WHAT THE TASK ASKS
Word for word, restate every line of the listing that follows.

##### INFORMATION SHOWN #####

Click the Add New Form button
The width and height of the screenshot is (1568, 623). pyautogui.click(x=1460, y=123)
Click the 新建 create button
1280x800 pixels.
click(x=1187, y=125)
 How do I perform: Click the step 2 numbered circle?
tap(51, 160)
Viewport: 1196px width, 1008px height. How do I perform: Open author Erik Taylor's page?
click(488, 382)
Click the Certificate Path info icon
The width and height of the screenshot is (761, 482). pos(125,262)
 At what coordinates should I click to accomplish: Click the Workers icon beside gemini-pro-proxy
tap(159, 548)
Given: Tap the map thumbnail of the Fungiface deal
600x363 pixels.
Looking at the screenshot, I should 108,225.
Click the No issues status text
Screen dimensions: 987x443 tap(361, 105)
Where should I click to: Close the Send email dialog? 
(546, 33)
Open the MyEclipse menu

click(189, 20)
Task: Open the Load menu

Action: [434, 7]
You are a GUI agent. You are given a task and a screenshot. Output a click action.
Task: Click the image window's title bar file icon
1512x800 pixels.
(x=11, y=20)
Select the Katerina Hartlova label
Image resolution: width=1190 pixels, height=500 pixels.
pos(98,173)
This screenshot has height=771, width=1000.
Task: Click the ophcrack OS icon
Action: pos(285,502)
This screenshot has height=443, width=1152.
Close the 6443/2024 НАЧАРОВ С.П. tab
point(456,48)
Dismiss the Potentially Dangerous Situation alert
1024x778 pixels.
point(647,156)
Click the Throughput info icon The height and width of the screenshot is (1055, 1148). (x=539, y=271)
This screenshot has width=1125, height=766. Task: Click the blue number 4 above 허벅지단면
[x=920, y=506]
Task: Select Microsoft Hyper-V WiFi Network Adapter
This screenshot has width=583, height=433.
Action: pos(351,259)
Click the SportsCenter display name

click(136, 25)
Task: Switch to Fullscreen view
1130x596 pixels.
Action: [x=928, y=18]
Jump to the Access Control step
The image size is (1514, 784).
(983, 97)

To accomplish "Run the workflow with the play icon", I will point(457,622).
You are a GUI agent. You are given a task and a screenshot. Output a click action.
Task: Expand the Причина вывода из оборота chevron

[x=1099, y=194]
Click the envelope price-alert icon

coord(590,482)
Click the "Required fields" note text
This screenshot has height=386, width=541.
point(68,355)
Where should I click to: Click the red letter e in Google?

#####

TASK SOLUTION
Click the Add New Form button
The width and height of the screenshot is (1568, 623). pyautogui.click(x=1460, y=123)
Click the 新建 create button
1280x800 pixels.
click(x=1187, y=125)
 How do I perform: Click the step 2 numbered circle?
tap(51, 160)
Viewport: 1196px width, 1008px height. How do I perform: Open author Erik Taylor's page?
click(488, 382)
Click the Certificate Path info icon
The width and height of the screenshot is (761, 482). pos(125,262)
 At what coordinates should I click to accomplish: Click the Workers icon beside gemini-pro-proxy
tap(159, 548)
Given: Tap the map thumbnail of the Fungiface deal
600x363 pixels.
Looking at the screenshot, I should 108,225.
Click the No issues status text
Screen dimensions: 987x443 tap(361, 105)
Where should I click to: Close the Send email dialog? 
(546, 33)
Open the MyEclipse menu

click(189, 20)
Task: Open the Load menu

Action: [434, 7]
You are a GUI agent. You are given a task and a screenshot. Output a click action.
Task: Click the image window's title bar file icon
1512x800 pixels.
(x=11, y=20)
Select the Katerina Hartlova label
Image resolution: width=1190 pixels, height=500 pixels.
pos(98,173)
This screenshot has height=771, width=1000.
Task: Click the ophcrack OS icon
Action: pos(285,502)
This screenshot has height=443, width=1152.
Close the 6443/2024 НАЧАРОВ С.П. tab
point(456,48)
Dismiss the Potentially Dangerous Situation alert
1024x778 pixels.
point(647,156)
Click the Throughput info icon The height and width of the screenshot is (1055, 1148). (x=539, y=271)
This screenshot has width=1125, height=766. Task: Click the blue number 4 above 허벅지단면
[x=920, y=506]
Task: Select Microsoft Hyper-V WiFi Network Adapter
This screenshot has width=583, height=433.
Action: pos(351,259)
Click the SportsCenter display name

click(136, 25)
Task: Switch to Fullscreen view
1130x596 pixels.
Action: [x=928, y=18]
Jump to the Access Control step
The image size is (1514, 784).
(983, 97)

To accomplish "Run the workflow with the play icon", I will point(457,622).
You are a GUI agent. You are given a task and a screenshot. Output a click action.
Task: Expand the Причина вывода из оборота chevron

[x=1099, y=194]
Click the envelope price-alert icon

coord(590,482)
Click the "Required fields" note text
This screenshot has height=386, width=541.
point(68,355)
Where should I click to: Click the red letter e in Google?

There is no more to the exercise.